本文.
『原発・正力・CIA』2

<『原発・正力・CIA』2>
図書館に予約していた『原発・正力・CIA』という本を、待つこと1週間でゲットしたのです。
ぱらぱらとめくってみると・・・
陰謀史観と言い切れないところが怖いわけでおます。

【原発・正力・CIA】


有馬哲夫著、新潮社、2008年刊

<「BOOK」データベース>より
1954年の第五福竜丸事件以降、日本では「反米」「反原子力」気運が高まっていく。そんな中、衆院議員に当選した正力松太郎・讀賣新聞社主とCIAは、原子力に好意的な親米世論を形成するための「工作」を開始する。原潜、讀賣新聞、日本テレビ、保守大合同、そしてディズニー。正力とCIAの協力関係から始まった、巨大メディア、政界、産業界を巡る連鎖とはー。機密文書が明らかにした衝撃の事実。

<読む前の大使寸評>
ぱらぱらとめくってみると・・・
陰謀史観と言い切れないところが怖いわけでおます。

<図書館予約:(12/15予約、12/22受取)>

rakuten原発・正力・CIA


「第4章 博覧会で世論を変えよ」で、合衆国情報局の原子力平和利用プロパガンダを、見てみましょう。
p116~119
<博覧会で世論を転換>
 当時アメリカはこのような博覧会を世界中で開催していた。博覧会だけでなく、原子力の国際管理を話し合うために開かれたジュネーブ会議でも、かなりのスペースを持つ展示場を設けてアメリカの原子力関連の技術を紹介していた。

 これも「アトムズ・フォー・ピース」の一環であり、心理戦の一部だった。世界中で原子力平和利用のキャンペーンを繰り広げ、それを各国のメディアを使って広めなければならない。それが心理戦を担当するCIAと合衆国情報局の仕事だった。

 実はアメリカに先駆けてこのような原子力平和利用博覧会を開き、この分野での援助をちらつかせて心理戦を行ない、友好国の心を掴んでいたのはソ連だった。
 CIAはこのようなソ連の原子力平和利用博覧会をよく研究していて、アメリカが開く博覧会に生かしていた。というより、ソ連の原子力平和利用攻勢に対抗するためにこのようなイヴェントを開くようになったとすら見ることができる。

 原子力平和利用もそれを紹介する博覧会も、核兵器やテレビやマイクロ波通信網と同じく、冷戦の道具だったのだ。
 CIAと合衆国情報局と駐日アメリカ大使館は、以前から「アトムズ・フォー・ピース」をアピールするために「原子力平和利用博覧会」を準備していた。確かにかつては正力の「原子力平和利用使節団」に援助を与えなかったが、それは正力の政治的野望に利用されたくなかったからだ。

データ一覧.
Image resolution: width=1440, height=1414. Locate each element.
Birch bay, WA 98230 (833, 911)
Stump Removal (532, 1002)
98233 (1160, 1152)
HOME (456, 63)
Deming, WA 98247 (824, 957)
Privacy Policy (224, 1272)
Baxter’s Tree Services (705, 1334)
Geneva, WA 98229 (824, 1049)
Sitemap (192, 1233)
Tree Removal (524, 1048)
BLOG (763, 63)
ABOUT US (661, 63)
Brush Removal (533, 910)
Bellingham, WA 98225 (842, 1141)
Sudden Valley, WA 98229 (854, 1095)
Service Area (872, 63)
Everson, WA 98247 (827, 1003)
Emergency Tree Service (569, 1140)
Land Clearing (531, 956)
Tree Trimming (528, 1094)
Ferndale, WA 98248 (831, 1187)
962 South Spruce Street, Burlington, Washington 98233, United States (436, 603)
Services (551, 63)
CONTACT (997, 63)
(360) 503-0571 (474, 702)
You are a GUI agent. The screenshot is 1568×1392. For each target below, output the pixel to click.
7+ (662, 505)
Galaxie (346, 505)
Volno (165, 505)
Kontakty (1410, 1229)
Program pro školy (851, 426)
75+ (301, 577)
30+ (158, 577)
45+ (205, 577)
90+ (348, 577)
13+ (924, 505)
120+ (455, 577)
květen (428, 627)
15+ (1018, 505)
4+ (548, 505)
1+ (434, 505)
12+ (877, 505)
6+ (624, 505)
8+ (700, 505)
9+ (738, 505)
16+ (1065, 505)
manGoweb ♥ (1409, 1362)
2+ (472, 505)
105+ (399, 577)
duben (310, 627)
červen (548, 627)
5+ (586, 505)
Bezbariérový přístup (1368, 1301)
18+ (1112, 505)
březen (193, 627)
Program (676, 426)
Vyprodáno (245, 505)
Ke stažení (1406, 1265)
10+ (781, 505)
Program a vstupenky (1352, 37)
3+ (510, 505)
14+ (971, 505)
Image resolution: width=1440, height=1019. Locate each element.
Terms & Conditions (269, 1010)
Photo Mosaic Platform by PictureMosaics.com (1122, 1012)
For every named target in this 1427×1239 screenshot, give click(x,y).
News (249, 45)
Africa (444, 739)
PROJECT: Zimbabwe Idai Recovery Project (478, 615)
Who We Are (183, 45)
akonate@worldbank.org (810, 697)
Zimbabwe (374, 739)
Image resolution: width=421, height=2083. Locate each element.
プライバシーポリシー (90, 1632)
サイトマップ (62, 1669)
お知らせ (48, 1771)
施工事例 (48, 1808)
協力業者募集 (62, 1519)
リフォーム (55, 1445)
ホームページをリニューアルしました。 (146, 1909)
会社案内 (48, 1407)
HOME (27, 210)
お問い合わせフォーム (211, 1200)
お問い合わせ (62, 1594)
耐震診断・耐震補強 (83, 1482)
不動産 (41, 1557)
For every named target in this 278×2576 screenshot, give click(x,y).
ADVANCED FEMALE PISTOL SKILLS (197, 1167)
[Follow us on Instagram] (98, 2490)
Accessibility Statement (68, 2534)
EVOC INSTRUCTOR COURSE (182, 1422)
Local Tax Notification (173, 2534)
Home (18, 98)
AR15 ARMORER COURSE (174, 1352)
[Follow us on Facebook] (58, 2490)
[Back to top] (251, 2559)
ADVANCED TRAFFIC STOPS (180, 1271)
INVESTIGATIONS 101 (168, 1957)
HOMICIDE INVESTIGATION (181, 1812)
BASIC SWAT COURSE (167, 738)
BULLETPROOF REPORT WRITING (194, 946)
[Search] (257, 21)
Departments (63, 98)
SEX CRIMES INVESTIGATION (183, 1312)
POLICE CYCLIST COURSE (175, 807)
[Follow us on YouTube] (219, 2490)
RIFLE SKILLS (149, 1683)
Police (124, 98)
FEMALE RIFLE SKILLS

課題の目的. 上の本文のうち、「<図書館予約:(12/15予約、12/22受取)>」から「と合衆国情報局の仕事だった。」までをすべて、そのまま書き写してください。

解答欄.
<図書館予約:(12/15予約、12/22受取)>

rakuten原発・正力・CIA


「第4章 博覧会で世論を変えよ」で、合衆国情報局の原子力平和利用プロパガンダを、見てみましょう。
p116~119
<博覧会で世論を転換>
 当時アメリカはこのような博覧会を世界中で開催していた。博覧会だけでなく、原子力の国際管理を話し合うために開かれたジュネーブ会議でも、かなりのスペースを持つ展示場を設けてアメリカの原子力関連の技術を紹介していた。

 これも「アトムズ・フォー・ピース」の一環であり、心理戦の一部だった。世界中で原子力平和利用のキャンペーンを繰り広げ、それを各国のメディアを使って広めなければならない。それが心理戦を担当するCIAと合衆国情報局の仕事だった。